On 1 March 2006 the Supreme Court of Pakistan directed the government to keep tabs on Internet sites displaying the cartoons and called for an explanation from authorities as to why these sites had not been blocked earlier. On 2 March 2006, pursuant to a petition filed under Article 184(3) of the Constitution of Pakistan, the Supreme Court sitting en banc ordered the Pakistan Telecommunication Authority (PTA) and other government departments to adopt measures for blocking websites showing blasphemous content. The Court also ordered Attorney General Makhdoom Ali Khan to explore laws which would enable blocking of objectionable websites. In announcing the decision, Chief Justice Iftikhar Muhammad Chaudhry, said, "We will not accept any excuse or technical objection on this issue because it relates to the sentiments of the entire Muslim world. All authorities concerned will have to appear in the Court on the next hearing with reports of concrete measures taken to implement our order".

Consequently, the government kept tabs on a number of websites hosting the cartoons deemed to be sacrilegious. This ban included all the weblogs hosted at the popular blogging service blogger.com, as some bloggers had put up copies of the cartoons – particularly many non-Pakistani blogs.

[Input data]:

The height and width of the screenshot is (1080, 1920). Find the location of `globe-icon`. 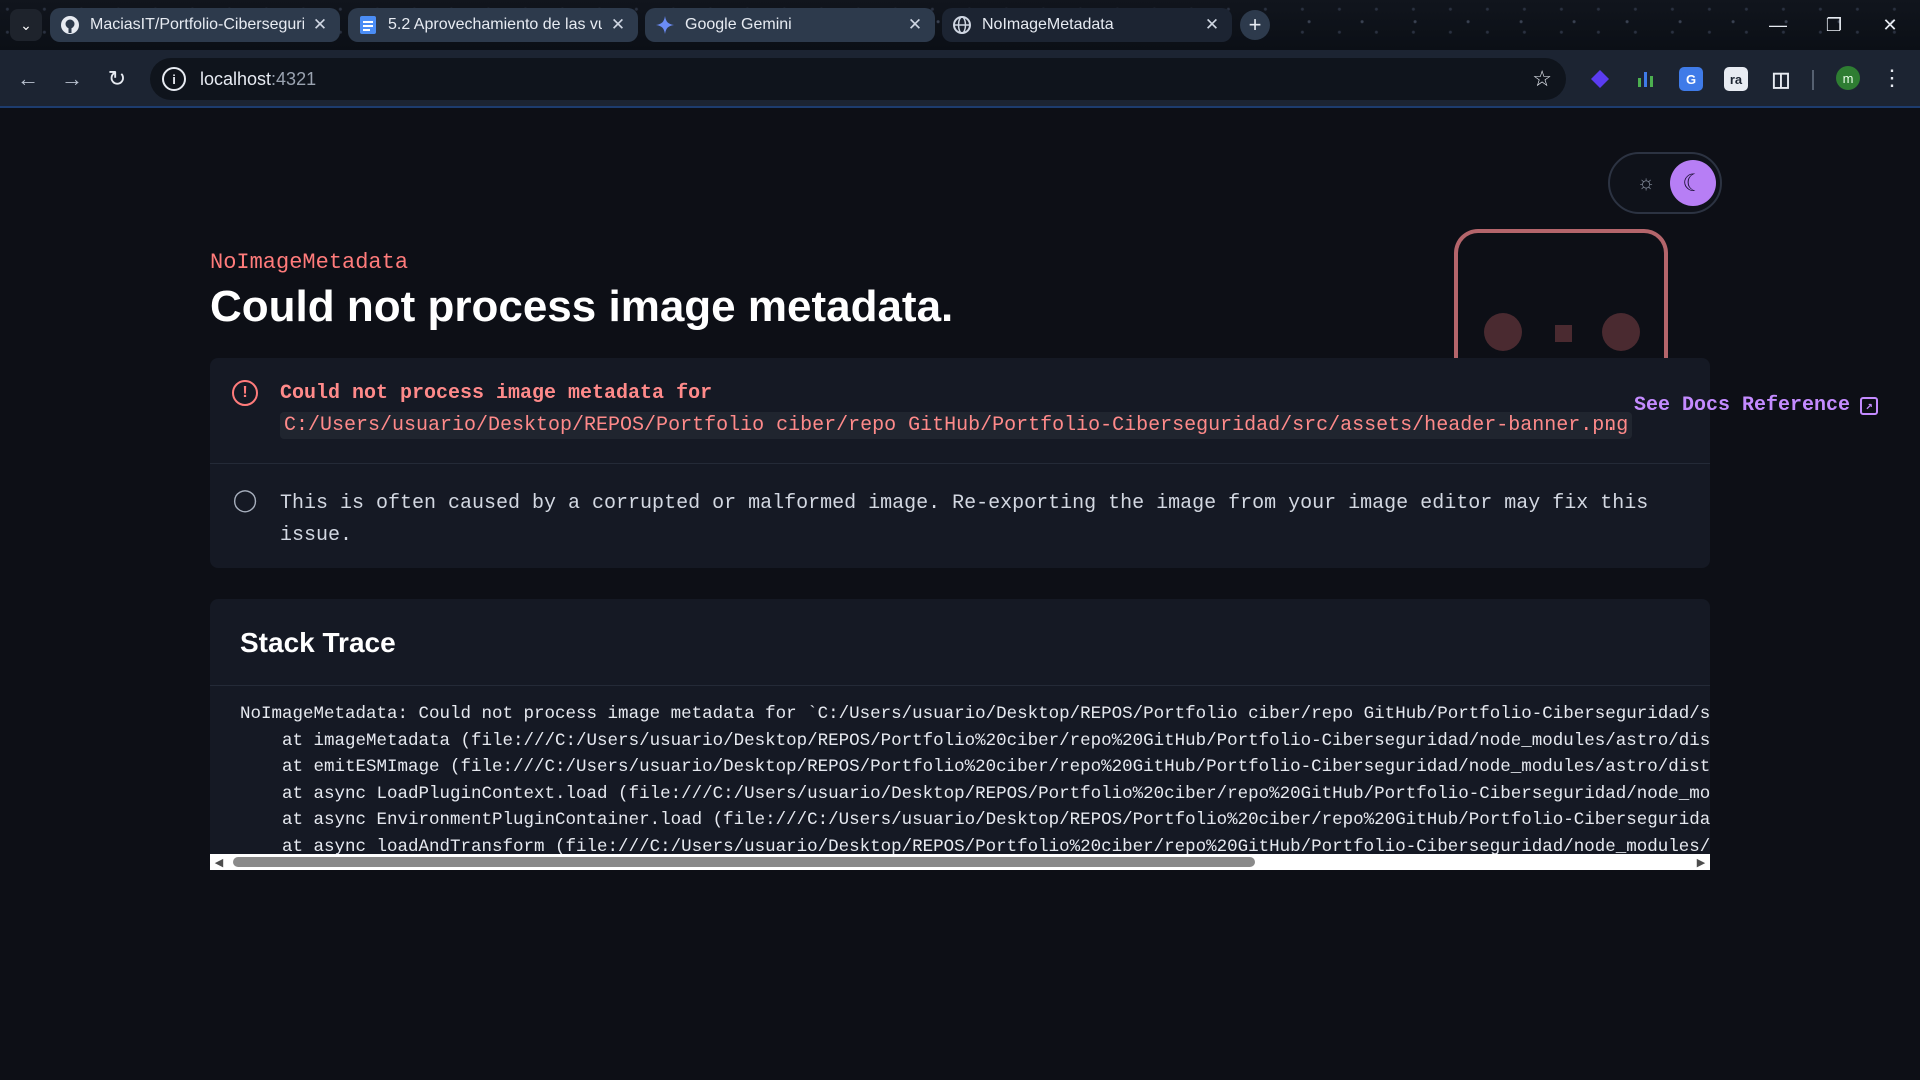

globe-icon is located at coordinates (962, 25).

[Exercise set]:
**a.** Copy the part of the Pakistan website-blocking text between "Consequently, the government" and "many non-Pakistani blogs.", inclusive.
**b.** From the Pakistan website-blocking text, list every action the Supreme Court required of the government, its officials or its departments.
**c.** Summarize the Pakistan website-blocking text in two sentences.

[List of answers]:
**a.**
Consequently, the government kept tabs on a number of websites hosting the cartoons deemed to be sacrilegious. This ban included all the weblogs hosted at the popular blogging service blogger.com, as some bloggers had put up copies of the cartoons – particularly many non-Pakistani blogs.

**b.**
- Keep tabs on Internet sites displaying the cartoons.
- Explain why these sites had not been blocked earlier.
- Have the Pakistan Telecommunication Authority (PTA) and other government departments adopt measures for blocking websites showing blasphemous content.
- Have Attorney General Makhdoom Ali Khan explore laws that would enable blocking of objectionable websites.
- Have all authorities concerned appear in Court at the next hearing with reports of concrete measures taken to implement the order.

**c.** In early March 2006, the Supreme Court of Pakistan directed the government to keep tabs on websites displaying the cartoons and ordered the Pakistan Telecommunication Authority and other departments to adopt measures for blocking blasphemous websites. The government then kept tabs on sites hosting the cartoons, with the ban covering all blogs hosted at blogger.com because some bloggers had posted copies of the cartoons.